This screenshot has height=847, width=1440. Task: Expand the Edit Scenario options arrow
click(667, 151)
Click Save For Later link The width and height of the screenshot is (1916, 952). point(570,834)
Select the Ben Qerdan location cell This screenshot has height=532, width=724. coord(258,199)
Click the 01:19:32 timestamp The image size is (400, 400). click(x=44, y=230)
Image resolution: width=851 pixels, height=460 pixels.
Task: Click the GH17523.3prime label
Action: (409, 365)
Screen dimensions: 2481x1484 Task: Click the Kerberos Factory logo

Written exercise:
Rewrite the data with every "screenshot" changed to "screen capture", leaving the rest as is.

Result below:
This screen capture has height=847, width=1440. Task: Expand the Edit Scenario options arrow
click(667, 151)
Click Save For Later link The width and height of the screen capture is (1916, 952). point(570,834)
Select the Ben Qerdan location cell This screen capture has height=532, width=724. coord(258,199)
Click the 01:19:32 timestamp The image size is (400, 400). click(x=44, y=230)
Image resolution: width=851 pixels, height=460 pixels.
Task: Click the GH17523.3prime label
Action: (409, 365)
Screen dimensions: 2481x1484 Task: Click the Kerberos Factory logo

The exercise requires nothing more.